The spec mandates client-side multi-server arbitration with
last-played persistence, but only sendspin-cpp and sendspin-cli
implement it.
Six SDKs (dotnet, go, js, jvm, rs, SendspinKit) have
no concept of "last played server" at all. sendspin-cpp is the
reference: ConnectionManager stores an FNV-1 hash of the last-played
server_id via SendspinPersistenceProvider, runs the spec's
handshake-first decision table on a second-server connect, and
auto-sends 'another_server' on switch.

1. Make SDK persistence the recommended shape

Today the spec text "Clients must persistently store" reads as a
requirement on the device, but in practice the SDK is where that
storage has to live — otherwise every embedder reinvents it
differently. Add:

Client SDKs SHOULD provide a persistence hook (file, key-value, or
callback) so that the application can plug in storage without
re-implementing the spec's multi-server arbitration logic.

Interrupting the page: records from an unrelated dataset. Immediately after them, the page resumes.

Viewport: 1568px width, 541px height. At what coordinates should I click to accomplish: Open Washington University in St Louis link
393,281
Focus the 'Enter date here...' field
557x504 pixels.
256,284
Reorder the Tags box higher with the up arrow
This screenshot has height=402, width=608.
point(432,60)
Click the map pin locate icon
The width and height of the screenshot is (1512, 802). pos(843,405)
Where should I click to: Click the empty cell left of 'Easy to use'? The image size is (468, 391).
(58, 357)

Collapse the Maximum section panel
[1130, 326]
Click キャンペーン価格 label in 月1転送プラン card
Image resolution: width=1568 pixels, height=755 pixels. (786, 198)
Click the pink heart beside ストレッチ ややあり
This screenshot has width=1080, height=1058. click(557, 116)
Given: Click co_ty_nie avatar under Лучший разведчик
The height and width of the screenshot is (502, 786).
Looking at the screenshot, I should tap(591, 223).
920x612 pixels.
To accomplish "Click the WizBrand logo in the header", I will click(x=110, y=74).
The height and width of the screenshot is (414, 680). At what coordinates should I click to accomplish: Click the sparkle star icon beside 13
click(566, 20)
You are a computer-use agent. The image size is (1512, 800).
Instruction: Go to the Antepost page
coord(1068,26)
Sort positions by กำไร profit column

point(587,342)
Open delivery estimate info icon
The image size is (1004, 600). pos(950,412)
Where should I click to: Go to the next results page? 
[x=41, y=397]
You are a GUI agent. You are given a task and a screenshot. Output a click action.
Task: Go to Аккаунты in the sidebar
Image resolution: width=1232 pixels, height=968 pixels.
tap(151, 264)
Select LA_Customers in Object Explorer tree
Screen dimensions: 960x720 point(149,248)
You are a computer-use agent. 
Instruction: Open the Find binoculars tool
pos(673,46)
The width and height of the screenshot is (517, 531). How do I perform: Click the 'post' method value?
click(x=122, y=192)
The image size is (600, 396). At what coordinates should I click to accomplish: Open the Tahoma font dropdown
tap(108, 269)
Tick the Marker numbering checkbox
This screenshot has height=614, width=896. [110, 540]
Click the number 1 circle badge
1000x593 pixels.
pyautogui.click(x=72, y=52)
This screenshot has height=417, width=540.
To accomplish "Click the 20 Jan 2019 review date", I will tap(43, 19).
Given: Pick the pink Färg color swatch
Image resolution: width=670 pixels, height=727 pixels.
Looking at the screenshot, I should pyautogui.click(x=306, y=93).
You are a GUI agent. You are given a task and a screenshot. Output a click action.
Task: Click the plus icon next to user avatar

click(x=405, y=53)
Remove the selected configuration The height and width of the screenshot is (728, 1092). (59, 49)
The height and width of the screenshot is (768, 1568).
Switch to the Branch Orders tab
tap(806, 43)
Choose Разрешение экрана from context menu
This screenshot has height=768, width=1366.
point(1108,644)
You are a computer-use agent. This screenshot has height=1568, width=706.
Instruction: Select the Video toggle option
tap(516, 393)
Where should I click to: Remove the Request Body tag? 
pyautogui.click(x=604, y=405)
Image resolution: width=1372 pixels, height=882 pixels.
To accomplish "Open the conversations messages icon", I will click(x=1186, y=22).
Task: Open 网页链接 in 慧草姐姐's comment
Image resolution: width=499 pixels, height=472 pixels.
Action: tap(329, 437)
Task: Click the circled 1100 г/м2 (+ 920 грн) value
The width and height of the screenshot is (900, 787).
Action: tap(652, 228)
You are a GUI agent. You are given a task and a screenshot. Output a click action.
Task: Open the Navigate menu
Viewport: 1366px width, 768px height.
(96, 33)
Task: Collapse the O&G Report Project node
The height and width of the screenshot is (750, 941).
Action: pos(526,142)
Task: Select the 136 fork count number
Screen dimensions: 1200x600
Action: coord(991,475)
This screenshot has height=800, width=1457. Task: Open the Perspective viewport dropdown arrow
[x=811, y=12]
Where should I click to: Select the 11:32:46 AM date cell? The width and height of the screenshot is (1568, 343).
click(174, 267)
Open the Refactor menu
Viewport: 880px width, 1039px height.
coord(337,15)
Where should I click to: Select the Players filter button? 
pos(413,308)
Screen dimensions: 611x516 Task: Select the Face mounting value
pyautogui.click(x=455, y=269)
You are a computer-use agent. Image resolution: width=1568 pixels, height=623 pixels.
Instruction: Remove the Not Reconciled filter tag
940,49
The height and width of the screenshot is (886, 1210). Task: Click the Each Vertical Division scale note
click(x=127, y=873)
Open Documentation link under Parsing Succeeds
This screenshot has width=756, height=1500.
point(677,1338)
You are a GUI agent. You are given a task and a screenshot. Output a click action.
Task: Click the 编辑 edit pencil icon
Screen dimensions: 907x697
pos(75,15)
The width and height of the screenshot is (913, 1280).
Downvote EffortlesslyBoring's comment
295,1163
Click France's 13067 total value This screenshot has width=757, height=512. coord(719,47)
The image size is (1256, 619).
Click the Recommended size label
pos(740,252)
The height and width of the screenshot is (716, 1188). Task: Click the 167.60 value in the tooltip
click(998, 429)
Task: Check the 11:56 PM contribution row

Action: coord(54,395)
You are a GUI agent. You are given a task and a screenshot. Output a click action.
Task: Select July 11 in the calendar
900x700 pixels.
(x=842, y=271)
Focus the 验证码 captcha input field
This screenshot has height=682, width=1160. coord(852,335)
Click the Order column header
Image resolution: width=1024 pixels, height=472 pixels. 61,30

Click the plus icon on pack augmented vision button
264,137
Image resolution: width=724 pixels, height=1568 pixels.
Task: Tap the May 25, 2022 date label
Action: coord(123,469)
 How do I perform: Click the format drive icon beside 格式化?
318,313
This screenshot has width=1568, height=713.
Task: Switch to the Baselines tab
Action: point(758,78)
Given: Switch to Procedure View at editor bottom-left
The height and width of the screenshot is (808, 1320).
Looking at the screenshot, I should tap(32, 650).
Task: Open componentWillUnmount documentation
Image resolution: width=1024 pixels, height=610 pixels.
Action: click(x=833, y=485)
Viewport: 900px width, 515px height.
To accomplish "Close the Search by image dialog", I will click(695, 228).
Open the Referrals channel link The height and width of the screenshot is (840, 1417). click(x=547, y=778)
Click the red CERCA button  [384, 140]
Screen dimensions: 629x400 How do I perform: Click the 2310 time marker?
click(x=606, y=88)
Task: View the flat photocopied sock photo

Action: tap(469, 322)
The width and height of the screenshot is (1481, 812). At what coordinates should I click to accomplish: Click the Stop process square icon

Recommend reference shape from sendspin-cpp's
SendspinPersistenceProvider.

2. Mandate auto-another_server on switch

Strengthen the current text to:

When a client switches between servers under the multi-server
arbitration rules, it MUST emit client/goodbye with reason
'another_server' to the server it is leaving. Defaulting to any
other reason is non-conformant.

This makes the server's "did the client switch, or shut down?"
decision deterministic.

3. Specify a recommended client-side reconnect backoff

The spec today is silent on client-side reconnect. Among SDKs that
do retry the parameters are uncoordinated (1 s → 15 s for js, 1 s →
30 s for jvm) and several SDKs have no built-in retry at all
(cpp, rs, SendspinKit). Add:

Client SDKs SHOULD implement exponential backoff for reconnection,
starting at 1 s and capping at 30 s, with unbounded retries.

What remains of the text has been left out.